▶ _Extracted text_:
+-------+
[RFC|Accepted] Updated BBcode engine

Note: We are moving the topics of this forum and it will be deleted at some point

Publish your own request for comments/change or patches for the next version of phpBB. Discuss the contributions and proposals of others. Upcoming releases are 3.2/Rhea and 3.3.
Post Reply
User avatar
brunoais
Registered User
Posts: 964
Joined: Fri Dec 18, 2009 3:55 pm

Re: [RFC|Accepted] Updated BBcode engine

Post by brunoais »

Seems like the topic OP (TerraFrost) has abandoned the project without warning.
I'll pick this1 up, then.
I've already checked the code and it sounds like the whole idea behind this is not bad at all but still I believe that if it were made in a tree like parsing, just like hot (x)HTML is parsed would be the most logical way to go to make it more flexible. Any help is also quite welcome, just write on this topic or send me a PM, if it's more personal.

I'll make these changes taking into account the RFC BBCode permissions and moving to all custom specially the "moving to all custom" part.

This will take quite a while so I have serious doubts it will go into 3.1 but with the new speeder release cycle this should be added fairly quickly.
If some1 has any ideas about the interface for the custom BBcodes, please do help me: Photoshop, paint, or similar your image of what would be a nice interface or even better(!), make the HTML + CSS for the ACP module.

Note: Due to personal life issues, I won't have any time at all to dedicate to this for the next two weeks (15 days). I'll start working on this after that whenever I have the time.

User avatar
brunoais
Registered User
Posts: 964
Joined: Fri Dec 18, 2009 3:55 pm

Re: [RFC|Accepted] Updated BBcode engine

Post by brunoais »

I have bad news for everyone.
My real life at uni is taking over all my time, really.
Currently, I only have very little time to myself and I'm using it to visit this forums and stay updated with the programming news, leaving nothing left to tackle this problem.
Anyone is free to to pickup this problem and solve it. If noone picks it up, I'll personally pick it up and solve it in my holidays, the time when I have plenty of time.
If someone picks it up, please tell that in this topic so that we all know.

User avatar
JoshyPHP
Registered User
Posts: 381
Joined: Fri Jul 08, 2011 9:43 pm

Re: [RFC|Accepted] Updated BBcode engine

Post by JoshyPHP »
+-------+
▶ _Source data_:
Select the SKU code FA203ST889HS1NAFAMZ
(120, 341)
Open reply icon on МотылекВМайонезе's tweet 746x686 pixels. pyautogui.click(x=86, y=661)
+-------+
▶ _Objective_: In the forum thread, who does brunoais say abandoned the project without warning?

▶ _Written answer_: TerraFrost, the topic OP.